Lenovo officials this week put a focus on the company’s data center infrastructure offerings with new capabilities in such areas as high-performance computing, artificial intelligence, deep learning and—in conjunction with Microsoft—the cloud.
The company announced that it is expanding its use of the latest GPU accelerators from Nvidia to boost performance and power efficiency in systems designed for high-performance computing (HPC), artificial intelligence (AI) and virtual desktop infrastructure (VDI). The company is looking to boost its presence in the growing HPC and supercomputer space, and GPUs and other accelerators are becoming important components in the space to drive system performance while keeping power consumption down.
In the latest Top500 list of the world’s fastest computers, 93 systems used accelerators or coprocessors, with 63 of them using Nvidia GPUs. Lenovo will use Nvidia’s Tesla P100, P40 and P4 GPUs in servers aimed at HPC and newer deep learning workloads and the chip makers Tesla M10 GPU and GRID technology for VDI environments.Lenovo’s embrace of the latest Nvidia GPUs comes as interest in AI and deep learning grows among users, according to Pat Moakley, director of Flex System product marketing at Lenovo.
“With customers increasingly looking at application areas like deep learning or artificial intelligence (AI), they require the raw compute power housed in GPU accelerators because ordinary CPUs are not able to handle these workloads efficiently,” Moakley wrote in a post on the company blog. “Currently, Lenovo customers across the spectrum of HPC and enterprise are looking to AI and deep learning as key pillars of their future.”
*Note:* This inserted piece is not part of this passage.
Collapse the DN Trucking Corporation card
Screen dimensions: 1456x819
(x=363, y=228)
Nvidia in April introduced the massive P100 GPUs that pack 150 billion transistors and is built or data center and cloud environments. Earlier this month, company officials unveiled the P4 and P40 (pictured), which are aimed at the part of the deep learning process called “inference,” which has been the domain of CPUs from Intel. The newest GPUs are part of Nvidia’s larger push into the fast-growing AI and deep learning spaces. All the latest GPUs are based on Nvidia’s Pascal architecture.
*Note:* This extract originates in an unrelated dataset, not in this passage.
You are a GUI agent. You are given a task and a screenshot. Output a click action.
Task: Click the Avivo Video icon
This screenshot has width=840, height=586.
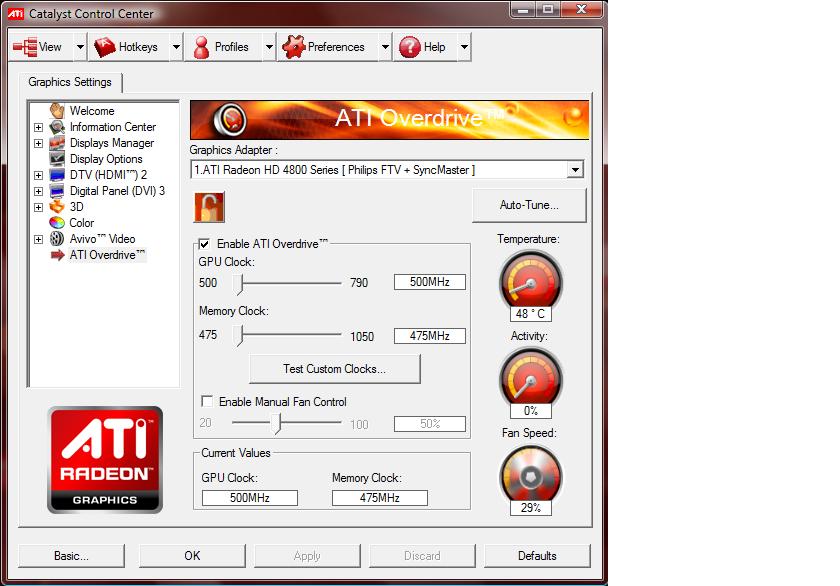[x=57, y=239]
Deep learning essentially has two parts: training (where neural networks are taught such tasks as object identification) and inference (where they use this training to recognize and process unknown inputs, such as Siri understanding a user’s question and then responding correctly). Most training is done with GPUs, while most inference work is done with CPUs. However, Nvidia is looking to push its GPUs into the inference space, while Intel wants x86 chips to be used for training as well.
Lenovo’s Moakley wrote that the Tesla P100 will be used in PCIe-based servers in HPC and mixed-use data center environments. He noted that the GPU delivers up to 4.7 teraflops of double-precision performance and that a single P100 node can replace up to 32 traditional CPU nodes. The P4 and P40 GPUs will be used in systems running deep learning inference tasks, he wrote.
In VDI deployments, workloads are moving to increasingly graphics-rich applications and operating systems, including Microsoft’s Office 2016/365 and Windows 10. Lenovo’s new offerings for the VDI market armed with the Nvidia M10 GPUs and GRID platform will better support the graphics demands.
Lenovo to Expand Use of Nvidia GPUs for HPC, AI, Deep Learning
In conjunction with Microsoft’s Ignite 2016 show this week, Lenovo announced new and enhanced offerings developed with the software giant for such technologies as the Azure cloud platform and Windows Server 2016.
“Leveraging Lenovo’s industry-leading servers and Microsoft’s built-for-the-cloud operating system, our shared customers can run their business on a trusted software-defined cloud-inspired infrastructure,” Brian Connors, vice president and general manager of strategic technologies and business development at Lenovo, said in a statement.
Among the new offerings is Lenovo’s cloud configuration for Microsoft’s Storage Spaces Direct. Lenovo is part of Microsoft’s Windows Server Software-Defined program and is offering hyperconverged Storage Spaces Direct and other software-defined data center (SDDC) products. The latest combines Windows Server 2016 capabilities with Lenovo’s rack servers to create cloud-based infrastructure products for Microsoft’s Hyper V and SQL database workloads, officials said.
Lenovo updated its database configurations for Microsoft’s SQL Server Data Warehouse Fast Track and introduce a new Cloud Configuration for Hyper-V, which runs on the vendor’s x3650 M5 two-socket servers. Other configurations use Lenovo’s Flex System and x2850 M6 servers, so customers can choose the configurations best suited for their needs.
Lenovo, which continues to build out its server portfolio after buying IBM’s x86 server business for $2.1 billion in 2014, also will run Microsoft’s Azure Stack on its systems. The Azure Stack, which will be available next year, enables enterprises to bring the benefits of the software maker’s public cloud into their data centers and create hybrid cloud environments. At the show, Hewlett Packard Enterprise and Dell Technologies also announced plans to run the Azure Stack on their systems.
In addition, the company introduced the entry-level ThinkServer RS160 for SMBs, a certified reference architecture for Apache Hadoop environments, and the D1212 and D1224 direct attach storage (DAS) appliances.